Ce lundi matin, une queue impressionnante s'est amassée devant les portes du bâtiment officiel. Pour cause, l'accès leur était refusé tant qu'une application sécuritaire de type Mobile Device Management (MDM) n'était pas installée. Un préalable négligé par près d'un employé sur cinq, relate l'agence. Elle ajoute que certains employés auraient purement et simplement refusé dans un premier temps d'installer l'application, invoquant des craintes pour la protection de leurs données. Une information non confirmée par le ministère, précise l'AFP.

Cette application, qui ne fonctionne pour le moment qu'entre les murs du ministère, sera par la suite déployée au sein des forces armées, équipant les soldats. La neutralisation n'est pas uniforme et diffère selon les modèles de smartphones utilisés par les employés. Pour un modèle Samsung, il reste par exemple possible d'émettre et recevoir des appels et des SMS. Avec un iPhone en revanche, seule la réception est maintenue. Ce qui a eu le don d'agacer un lieutenant-colonel sud-coréen, sous le couvert de l'anonymat. « Si j'amène mon iPhone 4 qui remplit les conditions de sécurité, je ne peux que recevoir des appels et des messages.

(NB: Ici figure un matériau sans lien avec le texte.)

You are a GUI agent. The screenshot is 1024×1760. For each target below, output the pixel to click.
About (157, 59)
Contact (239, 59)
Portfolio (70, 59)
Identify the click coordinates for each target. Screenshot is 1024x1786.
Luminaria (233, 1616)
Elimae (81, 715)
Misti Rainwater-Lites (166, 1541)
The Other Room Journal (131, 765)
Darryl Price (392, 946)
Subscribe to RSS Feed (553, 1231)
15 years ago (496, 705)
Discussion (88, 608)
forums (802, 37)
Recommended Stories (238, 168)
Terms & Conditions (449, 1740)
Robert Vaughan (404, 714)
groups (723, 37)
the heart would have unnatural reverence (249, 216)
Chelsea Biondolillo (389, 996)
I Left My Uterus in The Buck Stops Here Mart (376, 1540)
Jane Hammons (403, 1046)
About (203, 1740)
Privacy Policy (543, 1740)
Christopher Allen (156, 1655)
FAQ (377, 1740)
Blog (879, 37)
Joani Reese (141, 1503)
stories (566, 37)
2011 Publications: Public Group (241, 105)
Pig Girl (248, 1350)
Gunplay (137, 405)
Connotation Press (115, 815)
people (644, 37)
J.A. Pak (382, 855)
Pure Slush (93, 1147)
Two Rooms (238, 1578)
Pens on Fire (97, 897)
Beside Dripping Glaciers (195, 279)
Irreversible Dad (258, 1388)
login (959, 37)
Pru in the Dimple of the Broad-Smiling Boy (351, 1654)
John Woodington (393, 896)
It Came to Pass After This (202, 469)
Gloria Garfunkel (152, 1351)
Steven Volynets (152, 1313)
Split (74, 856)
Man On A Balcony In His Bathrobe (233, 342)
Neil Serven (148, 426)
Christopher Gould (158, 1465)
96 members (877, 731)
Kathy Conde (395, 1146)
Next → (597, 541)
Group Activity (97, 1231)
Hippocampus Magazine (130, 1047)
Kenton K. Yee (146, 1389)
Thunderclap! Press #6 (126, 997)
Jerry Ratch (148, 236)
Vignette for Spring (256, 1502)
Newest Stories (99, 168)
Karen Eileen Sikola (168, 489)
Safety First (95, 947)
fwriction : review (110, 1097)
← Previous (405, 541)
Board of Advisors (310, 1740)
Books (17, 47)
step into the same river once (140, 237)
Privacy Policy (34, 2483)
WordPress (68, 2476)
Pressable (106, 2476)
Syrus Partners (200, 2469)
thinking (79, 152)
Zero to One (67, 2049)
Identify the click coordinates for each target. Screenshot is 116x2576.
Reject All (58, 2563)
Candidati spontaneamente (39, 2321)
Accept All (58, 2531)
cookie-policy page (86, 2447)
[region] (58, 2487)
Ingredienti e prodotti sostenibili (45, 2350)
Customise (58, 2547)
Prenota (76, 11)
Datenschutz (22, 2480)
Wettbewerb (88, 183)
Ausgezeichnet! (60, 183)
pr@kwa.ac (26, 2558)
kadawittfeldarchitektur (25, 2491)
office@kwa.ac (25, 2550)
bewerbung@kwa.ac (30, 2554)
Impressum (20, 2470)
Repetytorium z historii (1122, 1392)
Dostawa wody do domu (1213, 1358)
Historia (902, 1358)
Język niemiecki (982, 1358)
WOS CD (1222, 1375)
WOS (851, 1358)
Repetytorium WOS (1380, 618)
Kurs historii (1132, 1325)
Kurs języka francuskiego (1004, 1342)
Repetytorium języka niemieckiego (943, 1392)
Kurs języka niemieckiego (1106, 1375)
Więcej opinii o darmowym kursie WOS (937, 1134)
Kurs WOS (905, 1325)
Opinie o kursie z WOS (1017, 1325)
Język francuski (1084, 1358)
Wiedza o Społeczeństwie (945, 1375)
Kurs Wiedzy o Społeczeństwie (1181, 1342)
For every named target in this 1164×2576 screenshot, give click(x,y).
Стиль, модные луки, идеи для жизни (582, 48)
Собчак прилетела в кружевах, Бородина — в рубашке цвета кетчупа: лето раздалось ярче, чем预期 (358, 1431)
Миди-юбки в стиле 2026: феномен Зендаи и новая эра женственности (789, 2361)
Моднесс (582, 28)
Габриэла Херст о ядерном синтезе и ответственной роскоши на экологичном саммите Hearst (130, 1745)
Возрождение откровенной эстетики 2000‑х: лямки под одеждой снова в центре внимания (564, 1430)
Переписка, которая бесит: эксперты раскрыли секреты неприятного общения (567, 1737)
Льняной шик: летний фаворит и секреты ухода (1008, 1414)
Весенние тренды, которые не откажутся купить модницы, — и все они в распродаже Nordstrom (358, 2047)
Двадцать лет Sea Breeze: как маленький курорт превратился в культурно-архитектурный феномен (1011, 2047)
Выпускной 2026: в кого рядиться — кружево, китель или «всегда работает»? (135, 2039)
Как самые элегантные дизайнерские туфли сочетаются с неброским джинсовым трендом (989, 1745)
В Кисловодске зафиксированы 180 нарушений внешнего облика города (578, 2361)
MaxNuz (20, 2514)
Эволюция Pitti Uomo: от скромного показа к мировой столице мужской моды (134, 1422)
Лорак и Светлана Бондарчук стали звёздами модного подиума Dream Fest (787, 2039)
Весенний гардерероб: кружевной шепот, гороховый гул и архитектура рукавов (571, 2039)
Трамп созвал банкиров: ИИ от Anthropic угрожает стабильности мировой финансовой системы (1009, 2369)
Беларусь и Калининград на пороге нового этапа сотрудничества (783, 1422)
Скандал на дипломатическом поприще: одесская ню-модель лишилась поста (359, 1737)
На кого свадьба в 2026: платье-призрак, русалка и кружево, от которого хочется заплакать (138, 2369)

A quoi me sert mon téléphone? », relate Yonhap.

Rappelons que le 25 juin dernier, le pays avait fait état d'une cyberattaque d'envergure, frappant un certain nombre de services gouvernementaux. Les sites de la Présidence et du Premier ministre avait notamment été visés. Des données personnelles de plus de deux millions de sud-coréens avaient alors été rendues publiques. Les regards s'étaient à l'époque tournés vers la Corée du Nord, même si Pyongyang rejetait en bloc ces allégations. Une autre offensive avait été subie en mars dernier.